It’s a perception rooted in Western ideals of beauty, which are often idealized in postcolonial cultures such as the Dominican Republic where darker skin and coarse and curly hair are considered less desirable. A 2008 study from Capella University suggests that Americans with African roots are seen as more attractive and more competent – by African Americans, as well as others. And there is research to suggest we perceive beauty as indicative of success and intelligence.
Hard to handle
For Dominican women like Morillo-Gual, Fuentes, and Angeles – all with hair that is quite thick – it can take up to four hours to go from the naturally coarse, tightly-wound curls to a smooth, straight look.
Hair salons across New York offer Dominican blowouts, a process designed to work curls and frizz out of hair. The process begins with a wash and condition, then the stylist uses a comb to detangle the curls. Depending on thickness and hair texture, detangling alone can take close to an hour.
Next, the hair is coiled in small sections into magnetic rollers (it can take about two hours to complete this step with thicker hair), and the customer sits under a drying hood for an hour. Finally, the stylist takes out the rollers and applies more heat with a blow-dryer, as hair is pulled straight with a round brush.
Some years ago, Fuentes realized she was spending at least four hours a week in a beauty salon to get her curls straightened. After her daughter was born, that was time taken away from being with her baby – so she stopped the salon treatments and now wears her hair in natural curls.
The time commitment was not the only factor that pushed Fuentes to her tipping point, though. Besides the agonizing process, Angeles and Fuentes both became frustrated with the damage to their hair from all the heat styling. The combination of time under the hood, blow-drying, and a potential follow-up with a flat iron makes for a heavy cocktail of hot tools that fry hair follicles, drying them out.

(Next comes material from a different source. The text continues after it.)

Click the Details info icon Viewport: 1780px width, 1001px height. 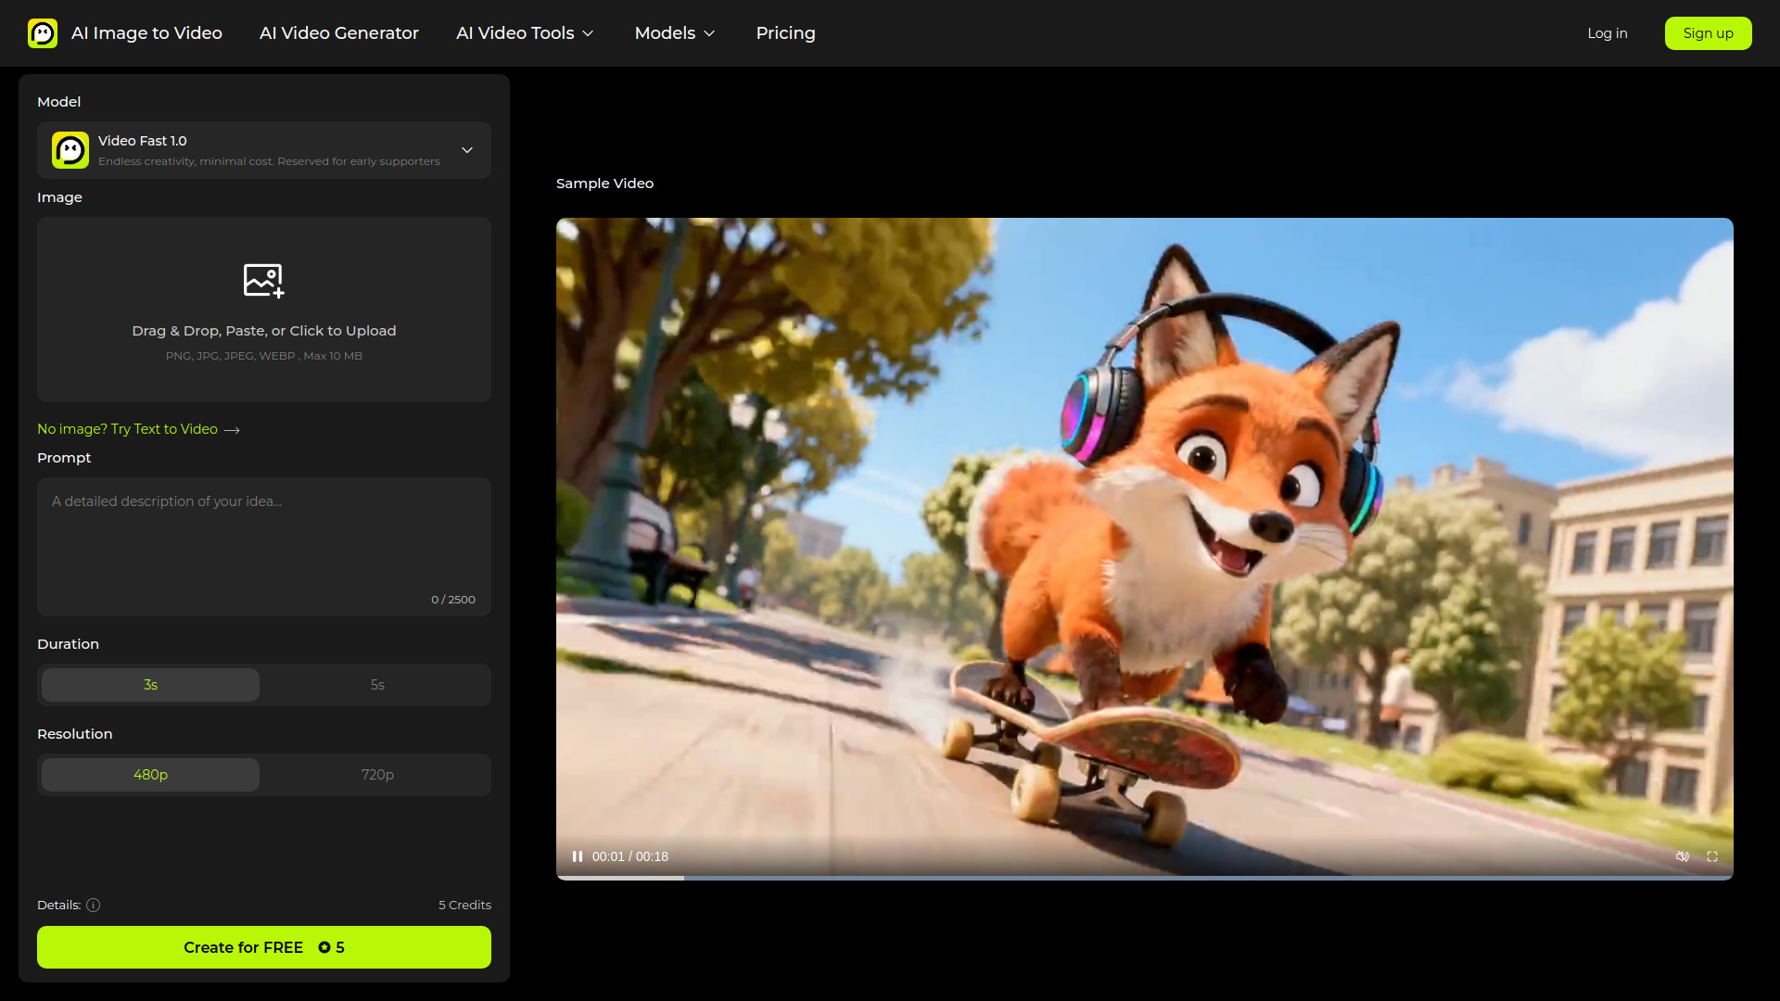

Right after she stopped getting blowouts, Fuentes said, “My hair did not look the way I envisioned it. It was ugly, and I struggled a lot.”
Her hair was burned, she said, especially in the front sections, which did not naturally curl anymore because of the damage. Slowly, the damaged strands grew out and became healthier–but it took years, according to Fuentes.
Today, she thinks attitudes may be changing a little. Once she went natural, so did some of her colleagues – including Nathalie Espinosa, who decided to leave her hair curly for a job interview a few years ago. She got the job. And now her hair remains natural.
“I prefer my hair curly, anyway,” said Espinosa.